■ **Problem details**
Convert the items below into a numbered list, one line per number, with the blank lines left out.

Items from a data source
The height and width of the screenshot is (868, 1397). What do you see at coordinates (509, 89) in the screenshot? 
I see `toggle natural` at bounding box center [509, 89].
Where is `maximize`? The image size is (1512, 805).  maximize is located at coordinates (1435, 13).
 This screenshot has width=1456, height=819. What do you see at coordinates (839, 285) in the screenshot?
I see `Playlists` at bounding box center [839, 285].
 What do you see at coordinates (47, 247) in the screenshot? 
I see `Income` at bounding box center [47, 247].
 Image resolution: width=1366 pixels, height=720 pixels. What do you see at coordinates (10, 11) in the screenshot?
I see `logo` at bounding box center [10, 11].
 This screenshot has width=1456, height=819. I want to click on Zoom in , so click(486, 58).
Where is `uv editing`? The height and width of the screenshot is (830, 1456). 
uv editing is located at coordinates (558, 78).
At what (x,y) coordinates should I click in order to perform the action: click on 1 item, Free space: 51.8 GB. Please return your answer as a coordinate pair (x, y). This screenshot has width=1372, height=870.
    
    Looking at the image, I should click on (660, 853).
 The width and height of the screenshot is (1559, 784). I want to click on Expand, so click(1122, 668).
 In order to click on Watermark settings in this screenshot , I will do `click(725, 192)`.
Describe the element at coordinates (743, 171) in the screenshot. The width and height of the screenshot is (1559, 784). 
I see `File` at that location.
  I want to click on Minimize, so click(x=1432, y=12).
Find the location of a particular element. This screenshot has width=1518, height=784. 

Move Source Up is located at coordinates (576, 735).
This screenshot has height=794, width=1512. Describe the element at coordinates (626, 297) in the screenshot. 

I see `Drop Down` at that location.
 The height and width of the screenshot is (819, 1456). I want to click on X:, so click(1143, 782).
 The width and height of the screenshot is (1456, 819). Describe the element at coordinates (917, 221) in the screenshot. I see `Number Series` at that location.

■ **Expected output**
1. The height and width of the screenshot is (868, 1397). What do you see at coordinates (509, 89) in the screenshot? 
2. I see `toggle natural` at bounding box center [509, 89].
3. Where is `maximize`? The image size is (1512, 805).  maximize is located at coordinates (1435, 13).
4.  This screenshot has width=1456, height=819. What do you see at coordinates (839, 285) in the screenshot?
5. I see `Playlists` at bounding box center [839, 285].
6.  What do you see at coordinates (47, 247) in the screenshot? 
7. I see `Income` at bounding box center [47, 247].
8.  Image resolution: width=1366 pixels, height=720 pixels. What do you see at coordinates (10, 11) in the screenshot?
9. I see `logo` at bounding box center [10, 11].
10.  This screenshot has width=1456, height=819. I want to click on Zoom in , so click(486, 58).
11. Where is `uv editing`? The height and width of the screenshot is (830, 1456). 
12. uv editing is located at coordinates (558, 78).
13. At what (x,y) coordinates should I click in order to perform the action: click on 1 item, Free space: 51.8 GB. Please return your answer as a coordinate pair (x, y). This screenshot has width=1372, height=870.
14.     Looking at the image, I should click on (660, 853).
15.  The width and height of the screenshot is (1559, 784). I want to click on Expand, so click(1122, 668).
16.  In order to click on Watermark settings in this screenshot , I will do `click(725, 192)`.
17. Describe the element at coordinates (743, 171) in the screenshot. The width and height of the screenshot is (1559, 784). 
18. I see `File` at that location.
19.   I want to click on Minimize, so click(x=1432, y=12).
20. Find the location of a particular element. This screenshot has width=1518, height=784. 
21. Move Source Up is located at coordinates (576, 735).
22. This screenshot has height=794, width=1512. Describe the element at coordinates (626, 297) in the screenshot. 
23. I see `Drop Down` at that location.
24.  The height and width of the screenshot is (819, 1456). I want to click on X:, so click(1143, 782).
25.  The width and height of the screenshot is (1456, 819). Describe the element at coordinates (917, 221) in the screenshot. I see `Number Series` at that location.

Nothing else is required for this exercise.